10La « maison roulante » du Marquis de La Galoche, aussi sordide qu’elle soit, permet de ne pas s’enfermer dans une vie sédentaire et ressortit à une pulsion romantique à laquelle Vigny ne tardera pas à donner corps : en 1844, paraîtra dans la Revue des Deux Mondes son poème philosophique « La Maison du berger », maison qu’on dit inspirée des Martyrs de Chateaubriand où Velléda rêvait de promener sa cabane de solitude en solitude (« et notre demeure ne tiendrait pas plus à la terre qu’à la vie »), mais aussi de la roulotte de sa maîtresse, la comédienne Marie Dorval. Cette « maison roulante », Vigny l’oppose au « taureau de fer qui fume, souffle et beugle », au chemin de fer qui doit triompher du temps et de l’espace pour satisfaire les marchands. De même, la troupe de La Galoche va au hasard, ignorant « le chemin triste et droit » selon l’impératif des Voyages en zigzag de Töpffer, annonçant aussi Le Capitaine Fracasse de Théophile Gautier. Mais elle ne connaît pas la rêverie amoureuse et paisible, et voudrait sacrifier aux lois du commerce. Ainsi les discours dans lesquels le marquis vante son spectacle ou son élixir trahissent-ils une superbe jubilation langagière dans la lignée du pantagruelion de Rabelais, mais non sans rappeler la réclame nouvelle, telle qu’on peut la lire en 1837 dans César Birotteau de Balzac, ouvrage composé alors que Desnoyers retouche son feuilleton en appuyant précisément les effets de charlatanisme.

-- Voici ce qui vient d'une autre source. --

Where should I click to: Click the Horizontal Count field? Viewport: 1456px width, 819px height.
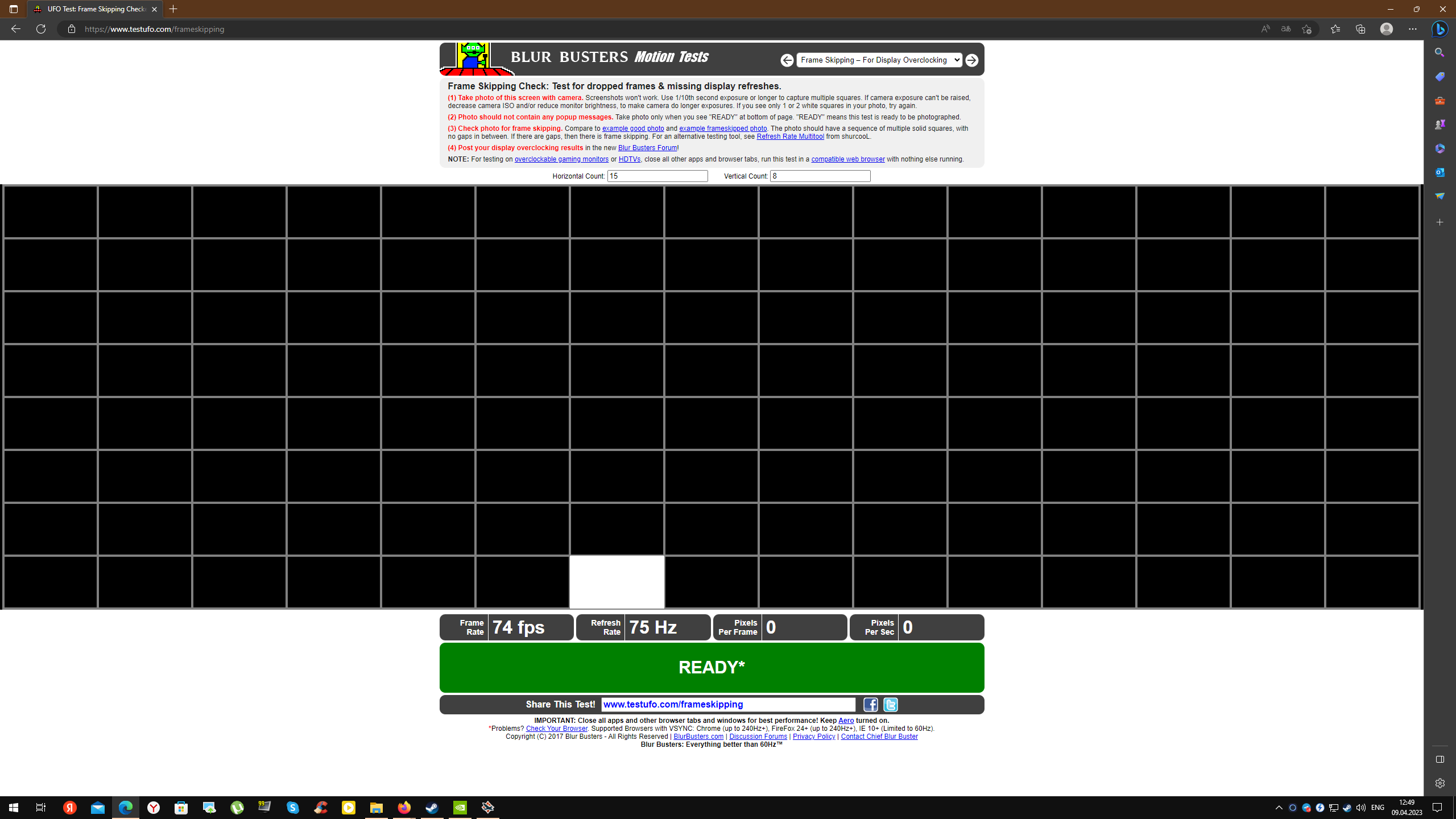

11Après avoir été payé « pour sa coopération dans le grand œuvre de la régénération morale des deux étourdis », La Galoche gagne Paris, où règne le fléau de la commandite [9] et fonde une société qui prétend servir de la musique à domicile, au moyen de tuyaux acoustiques. En voulant se moquer, Desnoyers campe sur des positions très différentes de celles d’un Vigny et anticipe sur les rêveries d’un Jules Verne lui-même fasciné par le « puffisme ». Le puffisme, c’est-à-dire l’art de la réclame poussé jusque dans ses dernières extrémités et défini par Jules Janin en personne dans son Histoire de la littérature dramatique [10]. Mais le marquis de La Galoche, qui prend une importance grandissante au fil des remaniements, c’est Desnoyers lui-même, l’artiste-journaliste en saltimbanque, engagé totalement dans le grand cirque de la presse et de l’édition, sorte de commis-voyageur de son œuvre, à l’image du Gaudissart de Balzac (lui-même « placier de la maison Balzac » selon André Wurmser [11] ) qui se charge par ailleurs de placer des abonnements pour le Journal des enfans.

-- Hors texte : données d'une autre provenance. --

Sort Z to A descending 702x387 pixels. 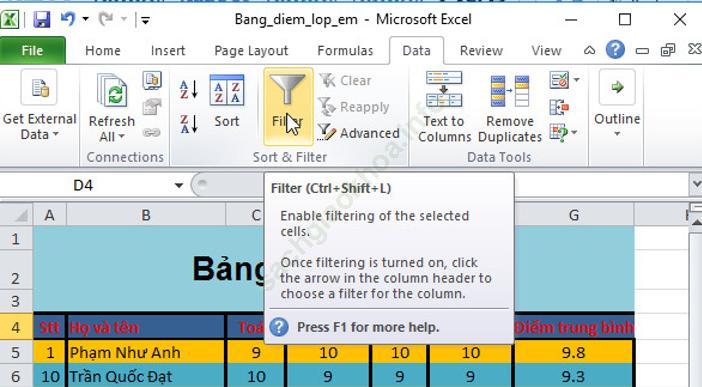click(x=188, y=124)
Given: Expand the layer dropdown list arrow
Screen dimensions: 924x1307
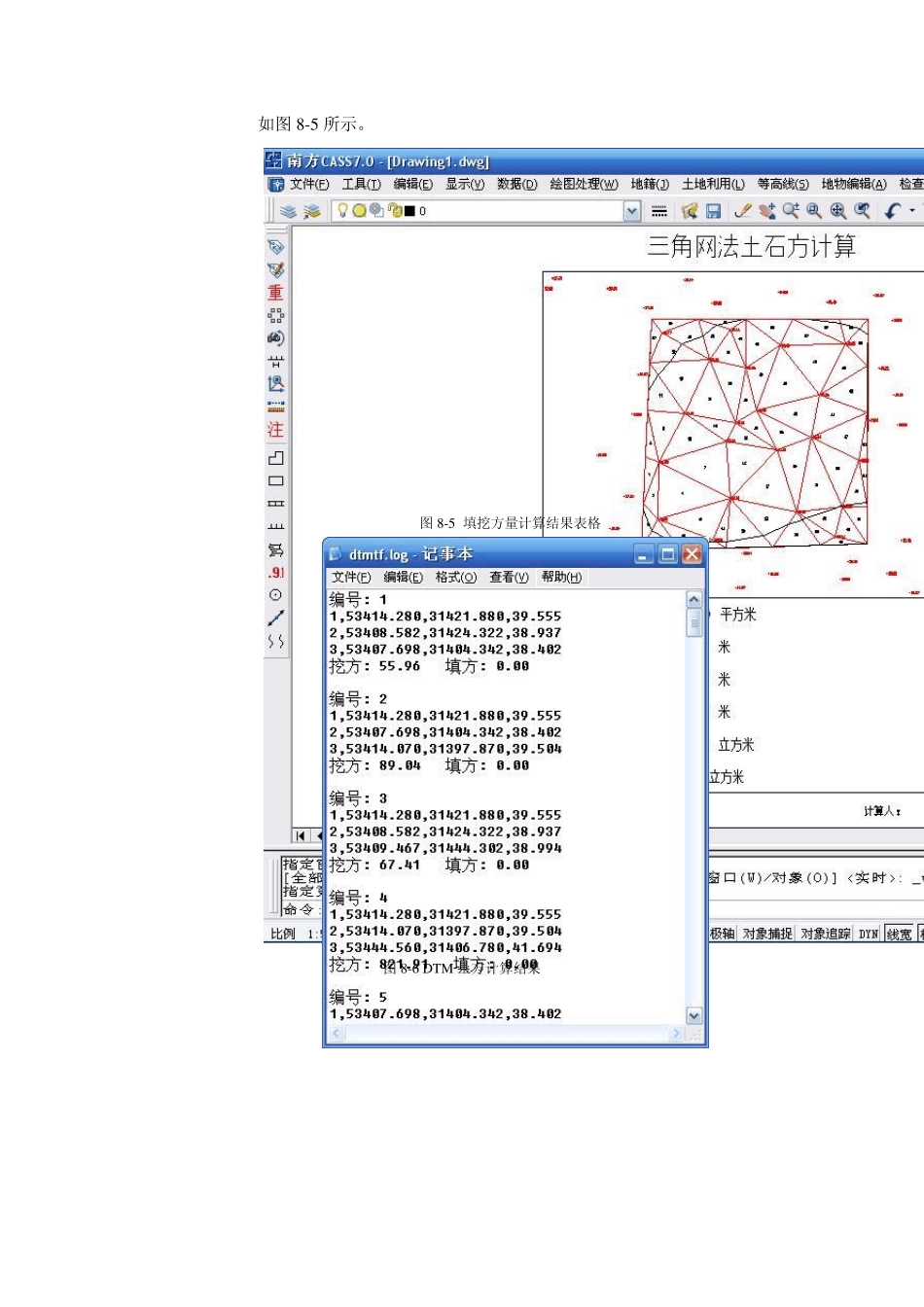Looking at the screenshot, I should pos(632,211).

12Si l’artiste aime à se montrer en saltimbanque, il touche aussi au grand cirque de l’industrie, à ces sociétés en commandite et à leurs annonces de produits miraculeux, raillés par Balzac ou par Louis Reybaud qui, dans Jérôme Paturot à la recherche d’une position sociale (Dubochet), inventera une réclame pour le « Bitume impérial du Maroc » digne des discours de La Galoche [12]. Desnoyers en profite aussi pour égratigner au passage les philanthropes qui prétendent s’activer « pour l’humanité souffrante », et La Galoche invente même un « élixir philanthropique », si bien que le livre pourrait être rangé parmi les Physiologies de l’époque qui ne cessent de revenir sur ces questions « sociales ». Curieusement, Desnoyers croise les techniques orales et écrites, l’éloquence de l’orateur à la Chambre ou de l’arracheur de dents à la foire, et l’argumentation de la réclame, qui deviendra « publicité ». Si le journal est l’illustration d’un Babel généralisé, s’il est carnavalisation des discours [13], le récit de Desnoyers en donne la transposition romanesque dans un journal lui-même emblématique. Lire aujourd’hui Les Mésaventures de Jean Paul Choppart, c’est retrouver comme un précipité de tous les motifs qui agitent alors le monde de l’édition, c’est se trouver face à un texte qui joue sur deux publics, les adultes étant conviés à lire un livre qui feint d’être pour les enfants et qui suppose une seconde lecture, en lien avec l’actualité sociale et littéraire.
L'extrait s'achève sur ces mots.